On this day in 1918 radical journalist Benjamin Flower died. Flower was born in Albion, Illinois on 19th October, 1858. After attending the University of Kentucky he found work as a journalist and by 1880 was editor of the American Sentinel.
In 1889 Flower founded The Arena, an American literary and political magazine. Flower left the journal in 1896 but returned in 1904 determined to make it "one of the great conscience forces in the English-speaking world." He added, "let us agitate, educate, organize and move forward, casting aside timidity and insisting that the Republic shall no longer lag behind in the march of progress."

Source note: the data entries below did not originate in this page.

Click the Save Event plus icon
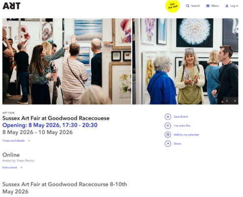The image size is (243, 197). 168,117
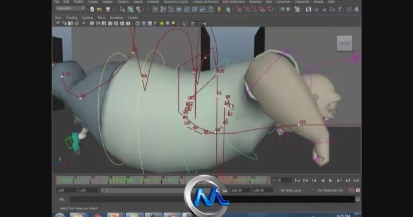Toggle the animation preferences button at far right

(358, 190)
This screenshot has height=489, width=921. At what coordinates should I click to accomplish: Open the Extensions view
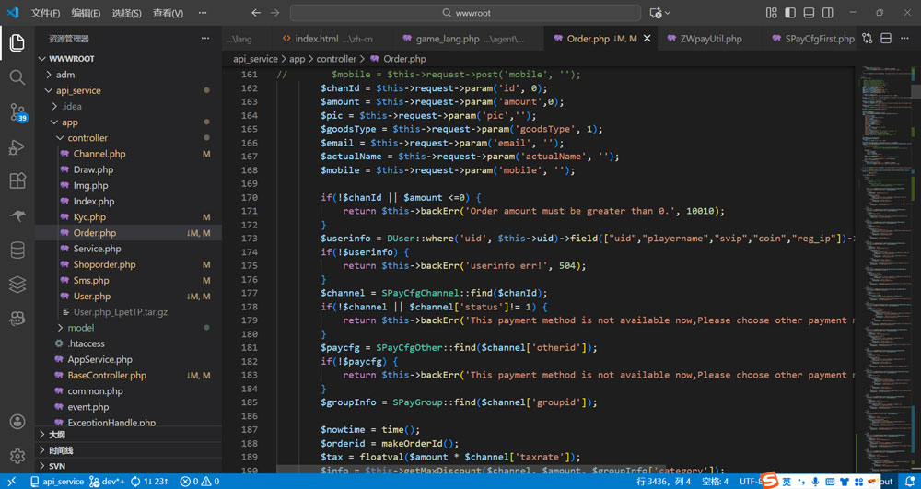[17, 181]
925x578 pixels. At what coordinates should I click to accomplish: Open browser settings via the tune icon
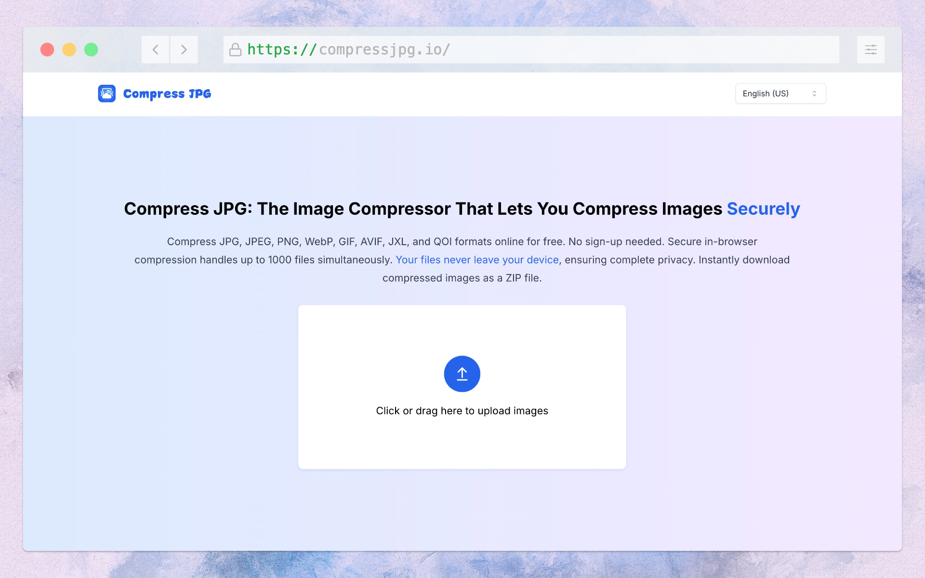[x=870, y=49]
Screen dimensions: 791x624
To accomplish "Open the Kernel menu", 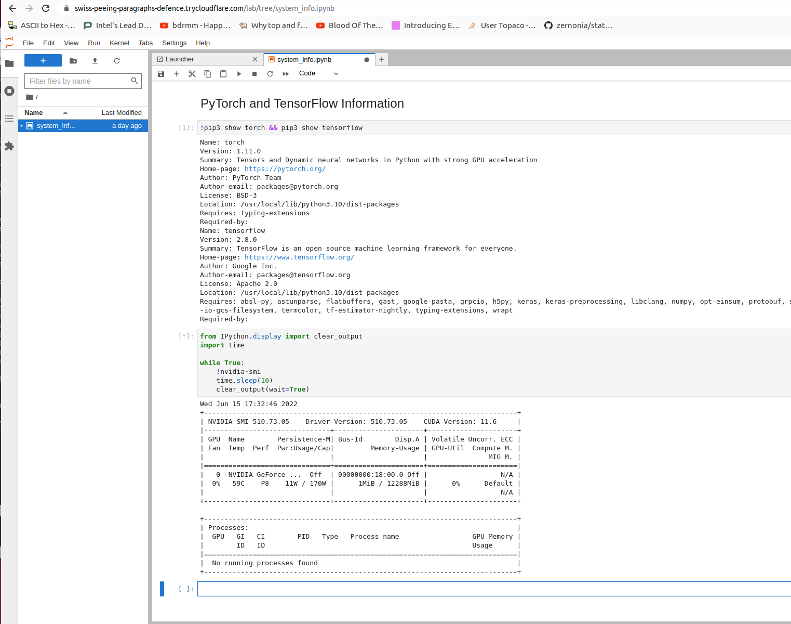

W. T. Stead, the English investigative reporter, argued: "If we may judge of the editor from the magazine he edits, we should say that Mr. Flower is a young man with strong sympathies for the people, whose humanitarian instincts have not yet crystallized. He has great sympathies with socialism, especially in its protests against the slavery of women, but he recoils against any system which destroys liberty and cripples individualism."
Flower employed investigative journalist to obtain information that was part of his campaign for social, economic and political reform. In doing so, The Arena followed the example of McClure's Magazine and began to specialize in what became known as muckraking journalism. He later wrote: "The Arena (in the 1890s) was one of the fourmost magazines that was fearlessly waging a warfare on the unwarranted aggressions and corrupting influence of privileged wealth. The Arena appealed to thought-moulders. It had an enormous circulation among the clergy, to whom special rates had been granted because of the desire of the management that it should become pre-eminently a public educator, and it was felt that by reaching the public opinion-forming agencies we could in many instances start new centres for the diffusion of the light of justice, fundamental democracy, for intellectual hospitality."
After the closure of The Arena in 1909, Flower moved to Boston where he founded the Twentieth Century Magazine (1909-1913) and wrote Progressive Men, Women and Movements (1914).